[Editor: An article published in The Barrier Miner, 24 October 1910.]
End of Australia.
A London paper’s view.
Triumph of the yellow races.
An article in the “Referee” (London) of August 28, tells us definitely what is the destiny of this continent. It can be gathered from the following extracts:—
“Neighborless, opinionated, romantic, wealthy, musical, and new, the Australian nation is about to make history. The touchiness of neighborless nations, isolated communities, and lonely men is the result of natural law, not of inborn contumacy. A lonely man of ability abides with a good conceit of himself; often a man whose self-confidence is sublime. . . The fact that Britain won Australia and presented it gratis to a handful of Australians in no way detracts from their pride of ownership in a vast quantity of land. . . .
“Australian immigration policy has reversed the practice of Canada, with the result that a land capable of supporting two hundred million people holds a practically stationary population of about four millions, many of whom favor artificial restriction, not only of immigration, but of their own families. The Government of the country is conducted in the interests of manual laborers, who welcome newcomers into their trade-unions as little as Tibetans welcome foreigners. A considerable section of untravelled Australians, conscious of the advantages of non-competition in their favored land, regard the British with a half-pity bordering on contempt, and the Japanese with a dislike that finds valorous expression in insult. . . . Rudeness to the Japanese by the Australians has been the rule for 20 years. By rudeness I mean the practical and continuous exhibition of distaste, dislike, repulsion, and disgust. Japan is gifted with a long memory. She can smile and smile and smile for a decade or a century — then she strikes, and strikes home. The stupidity of British brain-leakage which permitted the first Australian settlers to own a continent won by five French wars paid for by the British and not repaid after opening a capital account with Australia, is a policy that begins to bear fruit. It is no use crying over spilt milk. The time has come to face unalterable logic. Necessity compels the yellow races to obliterate Australian civilisation. The yellow races possess the power to destroy Adelaide, Melbourne, Sydney, and Brisbane; to occupy the Northern Territory, and to compel future Australians to groom the horses of their Japanese masters; to tend Mongolian infants, and to drag Tartar gentry in the shafts of jinrickshas.
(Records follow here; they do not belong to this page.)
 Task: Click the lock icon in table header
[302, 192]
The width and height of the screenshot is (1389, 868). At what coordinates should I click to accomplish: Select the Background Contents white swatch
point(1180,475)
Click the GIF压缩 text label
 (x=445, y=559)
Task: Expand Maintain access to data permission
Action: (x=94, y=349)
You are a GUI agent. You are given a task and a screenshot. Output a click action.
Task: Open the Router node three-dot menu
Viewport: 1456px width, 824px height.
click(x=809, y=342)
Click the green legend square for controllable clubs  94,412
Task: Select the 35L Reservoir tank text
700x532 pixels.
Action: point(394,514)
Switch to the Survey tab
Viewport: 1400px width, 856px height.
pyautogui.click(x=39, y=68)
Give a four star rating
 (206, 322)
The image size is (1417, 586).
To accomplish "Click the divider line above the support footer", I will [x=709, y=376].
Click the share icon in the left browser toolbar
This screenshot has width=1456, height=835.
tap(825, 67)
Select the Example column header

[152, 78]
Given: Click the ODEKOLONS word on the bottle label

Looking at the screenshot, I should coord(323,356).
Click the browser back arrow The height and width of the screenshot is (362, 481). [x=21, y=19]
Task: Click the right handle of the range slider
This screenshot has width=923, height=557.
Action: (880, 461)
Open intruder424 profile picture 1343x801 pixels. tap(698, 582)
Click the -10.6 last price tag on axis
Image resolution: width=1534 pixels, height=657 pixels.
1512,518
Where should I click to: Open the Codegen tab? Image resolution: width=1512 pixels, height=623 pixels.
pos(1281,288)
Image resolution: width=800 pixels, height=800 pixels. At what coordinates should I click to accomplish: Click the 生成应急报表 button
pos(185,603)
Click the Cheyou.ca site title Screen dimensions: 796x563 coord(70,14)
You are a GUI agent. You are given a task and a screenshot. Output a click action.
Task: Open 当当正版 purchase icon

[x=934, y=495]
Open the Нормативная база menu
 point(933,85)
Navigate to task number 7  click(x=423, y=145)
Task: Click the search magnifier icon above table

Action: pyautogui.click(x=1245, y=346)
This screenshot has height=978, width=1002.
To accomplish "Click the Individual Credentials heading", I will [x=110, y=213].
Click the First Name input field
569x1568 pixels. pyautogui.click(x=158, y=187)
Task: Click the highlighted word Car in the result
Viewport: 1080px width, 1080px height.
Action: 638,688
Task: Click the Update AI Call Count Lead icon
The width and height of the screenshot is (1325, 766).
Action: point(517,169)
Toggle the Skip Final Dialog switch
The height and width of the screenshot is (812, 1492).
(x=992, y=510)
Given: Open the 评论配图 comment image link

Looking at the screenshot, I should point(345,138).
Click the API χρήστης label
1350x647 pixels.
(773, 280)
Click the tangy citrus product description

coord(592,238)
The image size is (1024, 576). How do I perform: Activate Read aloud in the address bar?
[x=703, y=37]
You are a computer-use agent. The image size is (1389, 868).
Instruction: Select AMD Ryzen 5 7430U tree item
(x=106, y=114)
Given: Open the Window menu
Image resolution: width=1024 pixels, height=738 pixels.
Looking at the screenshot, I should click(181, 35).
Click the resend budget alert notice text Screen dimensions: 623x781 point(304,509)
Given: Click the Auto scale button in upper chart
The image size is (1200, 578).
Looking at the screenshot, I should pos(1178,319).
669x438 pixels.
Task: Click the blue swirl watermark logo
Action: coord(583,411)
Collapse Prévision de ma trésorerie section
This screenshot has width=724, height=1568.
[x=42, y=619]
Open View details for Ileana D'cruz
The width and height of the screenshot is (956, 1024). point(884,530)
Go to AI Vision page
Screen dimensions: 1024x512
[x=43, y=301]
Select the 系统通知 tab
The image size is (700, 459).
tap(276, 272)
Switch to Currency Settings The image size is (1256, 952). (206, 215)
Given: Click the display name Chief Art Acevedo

“The Australians will die gallantly; they are great gentlemen. They will fight and die, but they will be beaten easily and in detail without British aid — so easily that a few years hence the world will wonder at the interesting reminiscence of the dream of a White Australia. The Japanese may prefer first to occupy the California and Oregonian coast of North America, but they could not expect to hold San Francisco, Portland, Seattle, Tacoma, Victoria, and Vancouver City for more than three years. The elemental capacity of ninety million North American whites would, in that time assert itself, and would concentrate its brain and physique on ejecting the yellow man. Australia, however, is in the lion’s mouth. For many years Australia has been pin-pricking the Japanese, a people that does not forget because its foe is small, ignorant, and impotent, or because the views of manual laborers prevail over the views of the students of life. I once saw a rat in a cobra’s cage. He sat on his hind legs like a kangaroo, cheerful and placid, preening himself with his fore paws. As the snake drew near, erect for striking, the rat (like a kangaroo in his posture) was unconscious of danger. He did not recognise the striking attitude of the cobra, appreciate its power, or understand that in a few seconds he would be a dead rat. The snake drew nearer, and the rat, plucky as a bulldog, tried to play with the snake. The cobra seemed to kiss the rat. All was over.”
As this is to be the end of Australia, what a waste of energy it is to discuss all the questions of the day in the way we are doing. Why, we have not as yet even attempted to make ourselves conversant with the elements of the ricksha!
The Barrier Miner (Broken Hill, NSW), Monday 24 October 1910, page 7
[Editor: A slightly shorter version of the same article was printed in The Advertiser, on 7 October 1910.]